Pull out of the data below the stretch of lines bounded by the one containing "https://www.fahrradsellmann.de (224, 317)" and the one containing "Jobs [menuitem] (571, 19)", both bounds included, unchanged.

Stored records:
- Opening Delimiter -

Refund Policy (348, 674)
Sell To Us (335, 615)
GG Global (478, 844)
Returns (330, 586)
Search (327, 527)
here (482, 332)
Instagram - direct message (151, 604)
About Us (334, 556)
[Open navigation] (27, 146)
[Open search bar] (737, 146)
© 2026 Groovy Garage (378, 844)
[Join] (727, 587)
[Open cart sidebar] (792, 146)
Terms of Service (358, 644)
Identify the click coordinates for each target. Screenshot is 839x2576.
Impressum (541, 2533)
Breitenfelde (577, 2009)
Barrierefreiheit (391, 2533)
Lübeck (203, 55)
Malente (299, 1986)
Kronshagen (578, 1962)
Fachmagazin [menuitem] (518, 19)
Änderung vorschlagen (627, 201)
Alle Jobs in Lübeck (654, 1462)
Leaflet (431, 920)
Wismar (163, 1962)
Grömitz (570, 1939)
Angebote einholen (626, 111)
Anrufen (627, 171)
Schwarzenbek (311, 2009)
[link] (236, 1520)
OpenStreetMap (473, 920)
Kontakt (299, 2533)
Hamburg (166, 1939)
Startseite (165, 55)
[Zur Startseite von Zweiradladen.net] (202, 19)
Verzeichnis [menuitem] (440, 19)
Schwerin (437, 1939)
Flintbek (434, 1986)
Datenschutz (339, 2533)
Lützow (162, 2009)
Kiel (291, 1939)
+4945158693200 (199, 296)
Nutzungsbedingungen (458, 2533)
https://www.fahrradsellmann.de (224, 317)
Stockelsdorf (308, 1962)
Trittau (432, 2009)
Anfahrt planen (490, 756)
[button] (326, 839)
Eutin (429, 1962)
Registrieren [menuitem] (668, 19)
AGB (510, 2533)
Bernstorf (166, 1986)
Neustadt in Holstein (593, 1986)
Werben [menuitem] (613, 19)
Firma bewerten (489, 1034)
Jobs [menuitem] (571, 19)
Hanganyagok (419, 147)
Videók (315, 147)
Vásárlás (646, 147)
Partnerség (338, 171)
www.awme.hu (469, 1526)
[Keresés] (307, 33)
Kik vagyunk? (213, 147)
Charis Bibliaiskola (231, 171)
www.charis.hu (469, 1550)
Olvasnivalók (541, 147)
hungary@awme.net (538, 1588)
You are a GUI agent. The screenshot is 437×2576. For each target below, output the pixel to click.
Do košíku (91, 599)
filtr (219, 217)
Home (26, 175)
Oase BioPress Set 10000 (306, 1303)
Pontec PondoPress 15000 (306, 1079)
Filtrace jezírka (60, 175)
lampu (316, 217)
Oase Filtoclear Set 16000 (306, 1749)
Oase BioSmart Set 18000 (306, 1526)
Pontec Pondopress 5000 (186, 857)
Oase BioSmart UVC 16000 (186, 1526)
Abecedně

- Closing Delimiter -

Written solution:
https://www.fahrradsellmann.de (224, 317)
Stockelsdorf (308, 1962)
Trittau (432, 2009)
Anfahrt planen (490, 756)
[button] (326, 839)
Eutin (429, 1962)
Registrieren [menuitem] (668, 19)
AGB (510, 2533)
Bernstorf (166, 1986)
Neustadt in Holstein (593, 1986)
Werben [menuitem] (613, 19)
Firma bewerten (489, 1034)
Jobs [menuitem] (571, 19)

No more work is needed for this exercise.